# PAGE EXCERPT
Organisers say at least 460,000 people signed up for the rally, which a million people attended last year. Many could still join the march without signing up.
Cannot celebrate anything
Catalan president Quim Torra said the rally marks the start of a “mass mobilisation”. Further protests are planned for the anniversary of last year’s banned referendum, which was marred by clashes between police and voters.
In a televised address on Monday, he said his government was “committed to implementing the republic” Catalans voted for in the referendum.
But Oriol Bartomeus, politics professor at the Autonomous University of Barcelona, said that while the separatists will march to “show they are the most organised political force” they have “no clear message”.
Opposition parties complain separatists have transformed the “Diada” into a holiday that excludes the half of the population of Catalonia that does not favour independence.
“Today, more than half of Catalonia cannot celebrate anything,” said Ines Arrimadas, head of the centre-right, anti-independence Ciudadanos party in Catalonia.
A closely-watched survey by the Catalan government’s Centro d’Estudis d’Opinio in July showed 46.7% of Catalans want an independent state, just ahead of 44.9% who were opposed.
Separatist parties won a slim majority of seats in the Catalan parliament in a December election, even though they captured just 47.5% of the popular vote.
“On a day like today, we Catalans should celebrate our national day and not just a call for independence that is shared by less than half of the population,” Spanish Foreign Minister Josep Borrel, who is Catalan, said in Strasbourg.
There are also growing divisions in separatist ranks – between those wanting to provoke a clash with Madrid and those seeking a more conciliatory approach.
“If a separatist is so naive or stupid to believe he can impose independence on the 50% of Catalans who are not (separatists), it’s clear that they are mistaken,” Joan Tarda, a lawmaker for separatist party ERC in the Spanish parliament, said last week.
The ERC has a taken softer approach than its ally in the regional government – former Catalan president Carles Puigdemont’s Together for Catalonia.
Puigdemont was sacked by Madrid after last year’s independence declaration and fled to Belgium.
Spain’s conservative prime minister Mariano Rajoy imposed direct rule on Catalonia after last year’s unauthorised plebiscite and called early elections.
Rajoy’s successor, socialist Pedro Sanchez, was catapulted to power in June with the support of separatist parties.
Sanchez has offered the region a referendum on greater autonomy, but this was rejected by Torra who insists Madrid must allow a legally binding independence referendum for Catalonia’s 7.5 million people.

# INFORMATION
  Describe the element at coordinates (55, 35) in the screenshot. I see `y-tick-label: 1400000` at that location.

==

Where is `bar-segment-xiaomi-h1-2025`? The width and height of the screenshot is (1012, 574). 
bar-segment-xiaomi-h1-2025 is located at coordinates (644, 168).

==

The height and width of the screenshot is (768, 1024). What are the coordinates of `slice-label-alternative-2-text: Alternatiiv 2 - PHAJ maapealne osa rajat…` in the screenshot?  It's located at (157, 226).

# REQUEST
Output the passage from the article on the Catalan independence rally, from "Organisers say at" up to and including "in the referendum.", copied word for word.

# OUTPUT FOR THIS TASK
Organisers say at least 460,000 people signed up for the rally, which a million people attended last year. Many could still join the march without signing up.
Cannot celebrate anything
Catalan president Quim Torra said the rally marks the start of a “mass mobilisation”. Further protests are planned for the anniversary of last year’s banned referendum, which was marred by clashes between police and voters.
In a televised address on Monday, he said his government was “committed to implementing the republic” Catalans voted for in the referendum.